Developing an Efficient Hybrid Approach for Email Spam Filtering: SPAM-NSGA-II-NvBys
DOI:
https://doi.org/10.9734/bpi/taier/v1/3547AKeywords:
Email spam, multi objective genetic algorithm, NSGA-II, navie bayes spam filterAbstract
Any type of unwanted email that you didn't sign up to receive is considered spam. However, some spam could be a part of an identity theft scam or another type of fraud. Some spam is annoying but not unpleasant. In order to combat the spam phenomenon's ongoing growth, anti-spam filters have recently become indispensable technologies for Internet service providers.
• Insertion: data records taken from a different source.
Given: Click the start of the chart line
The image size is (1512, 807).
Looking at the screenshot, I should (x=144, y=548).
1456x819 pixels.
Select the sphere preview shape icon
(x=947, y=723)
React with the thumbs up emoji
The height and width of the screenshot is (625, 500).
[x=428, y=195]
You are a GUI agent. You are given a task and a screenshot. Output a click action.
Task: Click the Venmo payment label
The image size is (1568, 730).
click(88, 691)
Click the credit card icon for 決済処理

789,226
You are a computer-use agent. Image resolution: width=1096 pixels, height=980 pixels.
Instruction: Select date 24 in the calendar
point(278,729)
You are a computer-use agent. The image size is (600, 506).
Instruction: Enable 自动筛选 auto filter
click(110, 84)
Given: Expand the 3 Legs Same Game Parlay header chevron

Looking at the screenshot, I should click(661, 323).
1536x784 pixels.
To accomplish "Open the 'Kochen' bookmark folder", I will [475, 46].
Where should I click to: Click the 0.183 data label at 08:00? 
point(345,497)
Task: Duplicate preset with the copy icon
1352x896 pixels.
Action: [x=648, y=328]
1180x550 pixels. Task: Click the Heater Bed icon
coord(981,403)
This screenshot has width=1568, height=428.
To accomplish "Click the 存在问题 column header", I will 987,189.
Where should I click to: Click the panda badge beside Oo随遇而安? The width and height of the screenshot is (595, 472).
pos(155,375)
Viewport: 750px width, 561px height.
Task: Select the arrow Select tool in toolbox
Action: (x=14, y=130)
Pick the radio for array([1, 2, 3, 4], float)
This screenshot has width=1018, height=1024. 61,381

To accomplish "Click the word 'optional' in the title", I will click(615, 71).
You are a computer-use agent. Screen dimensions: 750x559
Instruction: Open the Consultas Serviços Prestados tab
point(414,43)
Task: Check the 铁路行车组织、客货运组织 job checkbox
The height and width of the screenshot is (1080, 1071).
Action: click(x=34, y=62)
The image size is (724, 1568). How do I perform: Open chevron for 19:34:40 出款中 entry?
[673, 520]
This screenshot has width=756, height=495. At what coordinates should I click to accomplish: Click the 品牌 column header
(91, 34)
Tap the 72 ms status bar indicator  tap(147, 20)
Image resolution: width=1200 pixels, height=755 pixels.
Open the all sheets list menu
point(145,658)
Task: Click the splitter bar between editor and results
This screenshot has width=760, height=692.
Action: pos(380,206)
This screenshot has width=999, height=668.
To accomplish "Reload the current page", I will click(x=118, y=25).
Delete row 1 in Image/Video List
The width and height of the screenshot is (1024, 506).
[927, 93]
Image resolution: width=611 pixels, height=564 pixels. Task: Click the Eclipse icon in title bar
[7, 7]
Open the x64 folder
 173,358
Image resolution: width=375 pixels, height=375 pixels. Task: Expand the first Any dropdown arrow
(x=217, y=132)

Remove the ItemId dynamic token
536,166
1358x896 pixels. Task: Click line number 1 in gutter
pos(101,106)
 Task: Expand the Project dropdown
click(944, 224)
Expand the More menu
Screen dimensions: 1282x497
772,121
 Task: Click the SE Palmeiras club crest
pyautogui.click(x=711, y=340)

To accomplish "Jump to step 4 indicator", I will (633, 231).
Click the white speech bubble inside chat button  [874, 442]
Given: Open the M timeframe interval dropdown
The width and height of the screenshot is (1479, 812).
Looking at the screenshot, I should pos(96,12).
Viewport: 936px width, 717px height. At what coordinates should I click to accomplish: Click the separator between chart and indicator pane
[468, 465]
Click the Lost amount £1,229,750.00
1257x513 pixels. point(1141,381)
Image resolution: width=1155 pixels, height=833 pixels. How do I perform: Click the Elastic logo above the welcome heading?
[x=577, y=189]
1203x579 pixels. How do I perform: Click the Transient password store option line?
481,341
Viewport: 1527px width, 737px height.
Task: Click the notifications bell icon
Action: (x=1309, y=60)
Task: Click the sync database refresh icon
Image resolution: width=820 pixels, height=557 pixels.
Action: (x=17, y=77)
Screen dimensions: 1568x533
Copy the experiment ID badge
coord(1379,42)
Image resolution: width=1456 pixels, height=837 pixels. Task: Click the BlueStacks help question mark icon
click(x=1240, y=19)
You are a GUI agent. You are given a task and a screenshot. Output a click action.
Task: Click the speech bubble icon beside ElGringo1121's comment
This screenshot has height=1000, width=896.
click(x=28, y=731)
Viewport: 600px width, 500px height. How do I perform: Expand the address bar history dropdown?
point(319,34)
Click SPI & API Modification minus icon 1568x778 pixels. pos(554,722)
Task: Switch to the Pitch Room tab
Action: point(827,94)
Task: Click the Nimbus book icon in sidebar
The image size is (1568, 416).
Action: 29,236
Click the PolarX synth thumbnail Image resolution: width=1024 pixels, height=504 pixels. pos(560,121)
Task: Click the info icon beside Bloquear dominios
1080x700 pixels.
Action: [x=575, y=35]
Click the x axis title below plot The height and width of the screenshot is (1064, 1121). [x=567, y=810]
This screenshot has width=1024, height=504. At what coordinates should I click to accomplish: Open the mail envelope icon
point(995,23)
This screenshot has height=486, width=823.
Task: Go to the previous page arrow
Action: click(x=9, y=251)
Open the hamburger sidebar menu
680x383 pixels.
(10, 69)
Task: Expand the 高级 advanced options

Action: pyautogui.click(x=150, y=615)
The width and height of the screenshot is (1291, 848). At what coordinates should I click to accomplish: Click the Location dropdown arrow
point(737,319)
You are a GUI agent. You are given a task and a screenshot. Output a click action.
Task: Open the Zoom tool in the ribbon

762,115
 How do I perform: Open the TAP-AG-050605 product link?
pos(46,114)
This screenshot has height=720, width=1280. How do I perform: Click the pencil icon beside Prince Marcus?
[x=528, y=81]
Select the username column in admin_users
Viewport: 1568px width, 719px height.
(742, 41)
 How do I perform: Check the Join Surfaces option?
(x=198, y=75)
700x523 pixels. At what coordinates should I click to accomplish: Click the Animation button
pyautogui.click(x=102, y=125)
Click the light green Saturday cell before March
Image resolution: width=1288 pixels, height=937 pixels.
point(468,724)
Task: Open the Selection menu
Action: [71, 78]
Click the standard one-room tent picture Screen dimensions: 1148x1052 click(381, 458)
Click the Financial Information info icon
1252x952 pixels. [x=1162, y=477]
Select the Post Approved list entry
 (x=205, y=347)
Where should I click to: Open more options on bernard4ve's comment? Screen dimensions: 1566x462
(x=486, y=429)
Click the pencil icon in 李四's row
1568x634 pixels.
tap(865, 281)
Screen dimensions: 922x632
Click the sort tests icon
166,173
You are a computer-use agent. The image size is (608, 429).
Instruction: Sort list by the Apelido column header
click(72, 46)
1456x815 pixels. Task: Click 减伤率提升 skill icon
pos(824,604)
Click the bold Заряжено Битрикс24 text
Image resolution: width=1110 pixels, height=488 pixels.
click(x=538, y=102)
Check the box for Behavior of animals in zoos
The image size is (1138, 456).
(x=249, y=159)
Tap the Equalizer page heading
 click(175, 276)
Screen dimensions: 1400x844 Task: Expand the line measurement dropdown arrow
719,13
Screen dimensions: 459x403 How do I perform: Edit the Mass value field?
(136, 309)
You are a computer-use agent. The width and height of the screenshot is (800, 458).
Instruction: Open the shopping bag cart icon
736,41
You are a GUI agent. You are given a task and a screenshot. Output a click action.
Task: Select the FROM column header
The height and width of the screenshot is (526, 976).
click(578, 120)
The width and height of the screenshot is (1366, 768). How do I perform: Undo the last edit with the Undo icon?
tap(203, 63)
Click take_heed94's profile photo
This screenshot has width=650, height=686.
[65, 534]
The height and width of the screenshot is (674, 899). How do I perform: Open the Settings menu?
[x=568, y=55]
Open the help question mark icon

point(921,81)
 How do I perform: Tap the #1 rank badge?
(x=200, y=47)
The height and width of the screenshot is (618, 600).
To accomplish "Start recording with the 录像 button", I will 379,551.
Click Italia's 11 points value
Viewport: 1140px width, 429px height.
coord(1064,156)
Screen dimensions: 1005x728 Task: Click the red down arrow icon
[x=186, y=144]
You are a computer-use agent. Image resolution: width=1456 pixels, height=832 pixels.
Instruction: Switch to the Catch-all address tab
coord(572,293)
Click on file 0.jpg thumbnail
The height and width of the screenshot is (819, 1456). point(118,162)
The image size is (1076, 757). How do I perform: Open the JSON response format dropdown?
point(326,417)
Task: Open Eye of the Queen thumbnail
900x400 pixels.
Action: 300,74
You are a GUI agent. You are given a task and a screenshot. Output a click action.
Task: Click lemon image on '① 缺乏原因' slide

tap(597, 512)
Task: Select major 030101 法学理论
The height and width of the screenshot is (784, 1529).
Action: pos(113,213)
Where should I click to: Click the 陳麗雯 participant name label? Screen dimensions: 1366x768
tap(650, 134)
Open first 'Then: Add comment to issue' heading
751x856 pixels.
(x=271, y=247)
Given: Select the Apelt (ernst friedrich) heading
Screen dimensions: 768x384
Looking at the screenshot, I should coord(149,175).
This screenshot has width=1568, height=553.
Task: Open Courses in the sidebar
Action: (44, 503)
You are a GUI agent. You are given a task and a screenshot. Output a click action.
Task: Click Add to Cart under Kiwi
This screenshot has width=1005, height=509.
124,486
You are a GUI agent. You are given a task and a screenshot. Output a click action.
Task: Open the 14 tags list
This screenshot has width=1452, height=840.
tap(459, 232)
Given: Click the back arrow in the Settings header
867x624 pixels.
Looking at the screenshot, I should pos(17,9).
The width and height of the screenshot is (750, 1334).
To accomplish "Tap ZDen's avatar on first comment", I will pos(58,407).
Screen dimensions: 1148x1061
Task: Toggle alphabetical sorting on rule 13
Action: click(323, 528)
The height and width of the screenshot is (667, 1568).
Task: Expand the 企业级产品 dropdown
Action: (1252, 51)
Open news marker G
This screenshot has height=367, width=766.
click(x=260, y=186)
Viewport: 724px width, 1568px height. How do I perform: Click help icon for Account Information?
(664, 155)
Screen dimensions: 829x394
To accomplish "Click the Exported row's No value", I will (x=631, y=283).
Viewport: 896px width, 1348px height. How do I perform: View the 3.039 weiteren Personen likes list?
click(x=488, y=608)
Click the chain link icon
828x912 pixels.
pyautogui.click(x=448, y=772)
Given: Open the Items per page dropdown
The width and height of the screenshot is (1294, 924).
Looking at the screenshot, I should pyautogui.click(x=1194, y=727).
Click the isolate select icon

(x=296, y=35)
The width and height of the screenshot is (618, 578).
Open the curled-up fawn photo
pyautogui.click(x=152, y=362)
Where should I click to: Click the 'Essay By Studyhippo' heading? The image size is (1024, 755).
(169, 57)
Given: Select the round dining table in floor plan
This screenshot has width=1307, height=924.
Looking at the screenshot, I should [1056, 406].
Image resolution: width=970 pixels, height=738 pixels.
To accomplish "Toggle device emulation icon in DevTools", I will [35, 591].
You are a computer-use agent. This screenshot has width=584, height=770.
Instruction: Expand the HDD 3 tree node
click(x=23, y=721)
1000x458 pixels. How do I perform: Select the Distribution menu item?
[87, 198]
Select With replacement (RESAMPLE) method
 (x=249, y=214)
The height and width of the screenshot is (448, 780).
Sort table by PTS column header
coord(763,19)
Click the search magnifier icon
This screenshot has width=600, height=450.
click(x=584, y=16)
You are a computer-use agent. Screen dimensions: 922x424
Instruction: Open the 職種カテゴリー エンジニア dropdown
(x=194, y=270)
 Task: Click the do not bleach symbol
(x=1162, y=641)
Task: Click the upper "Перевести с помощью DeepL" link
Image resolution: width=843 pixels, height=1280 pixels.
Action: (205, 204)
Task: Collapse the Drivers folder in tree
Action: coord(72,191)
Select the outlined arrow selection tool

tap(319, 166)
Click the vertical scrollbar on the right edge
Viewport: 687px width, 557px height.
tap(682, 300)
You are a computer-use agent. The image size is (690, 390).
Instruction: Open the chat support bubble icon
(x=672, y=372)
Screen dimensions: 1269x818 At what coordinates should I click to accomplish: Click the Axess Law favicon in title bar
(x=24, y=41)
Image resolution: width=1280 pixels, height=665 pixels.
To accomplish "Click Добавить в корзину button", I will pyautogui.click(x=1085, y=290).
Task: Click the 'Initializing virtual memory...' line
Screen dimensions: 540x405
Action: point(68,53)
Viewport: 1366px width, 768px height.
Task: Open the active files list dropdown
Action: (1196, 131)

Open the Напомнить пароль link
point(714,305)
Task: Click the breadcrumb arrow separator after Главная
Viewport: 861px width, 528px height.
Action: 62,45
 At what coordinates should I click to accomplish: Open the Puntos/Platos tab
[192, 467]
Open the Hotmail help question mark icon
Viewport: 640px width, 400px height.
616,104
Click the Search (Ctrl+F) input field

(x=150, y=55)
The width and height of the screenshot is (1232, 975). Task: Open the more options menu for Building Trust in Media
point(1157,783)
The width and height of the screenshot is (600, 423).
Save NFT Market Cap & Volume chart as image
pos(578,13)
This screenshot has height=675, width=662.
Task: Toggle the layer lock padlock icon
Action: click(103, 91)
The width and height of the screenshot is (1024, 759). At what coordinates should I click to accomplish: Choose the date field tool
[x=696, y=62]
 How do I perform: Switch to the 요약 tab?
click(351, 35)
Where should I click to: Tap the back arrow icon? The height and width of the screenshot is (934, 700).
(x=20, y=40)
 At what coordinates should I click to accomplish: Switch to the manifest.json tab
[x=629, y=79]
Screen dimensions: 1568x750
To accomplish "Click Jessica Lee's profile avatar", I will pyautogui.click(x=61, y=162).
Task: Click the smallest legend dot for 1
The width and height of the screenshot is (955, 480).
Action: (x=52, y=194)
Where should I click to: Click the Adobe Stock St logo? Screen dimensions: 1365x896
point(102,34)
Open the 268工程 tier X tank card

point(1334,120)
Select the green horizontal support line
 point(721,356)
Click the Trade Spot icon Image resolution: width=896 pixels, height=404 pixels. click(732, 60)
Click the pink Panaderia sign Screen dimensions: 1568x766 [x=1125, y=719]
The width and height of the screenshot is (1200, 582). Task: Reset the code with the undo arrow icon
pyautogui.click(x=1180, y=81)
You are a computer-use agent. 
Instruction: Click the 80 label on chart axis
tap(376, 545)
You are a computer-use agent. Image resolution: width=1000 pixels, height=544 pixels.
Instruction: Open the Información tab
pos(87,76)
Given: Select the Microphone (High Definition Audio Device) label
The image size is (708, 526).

E-mails are filtered inconsistently across different users nevertheless of the user’s curiosity. For statistically figuring out whether a specific email message is actually spam or not, there isn't one particular algorithm. To address this issue, we present a hybrid approach that combines the Navie Bayes spam filtering algorithm with the Multi objective Genetic Algorithm: Non-dominated Sorting Genetic Algorithm (NSGA-II), resulting in a better result in reducing spam mails entering the user's inbox. SPAM-NSGA-II-NvBys will be the name of our proposed hybrid approach. The filter's evaluation revealed that it can make decisions with high accuracy (96.24% in the worst case and 99.66% in the best case).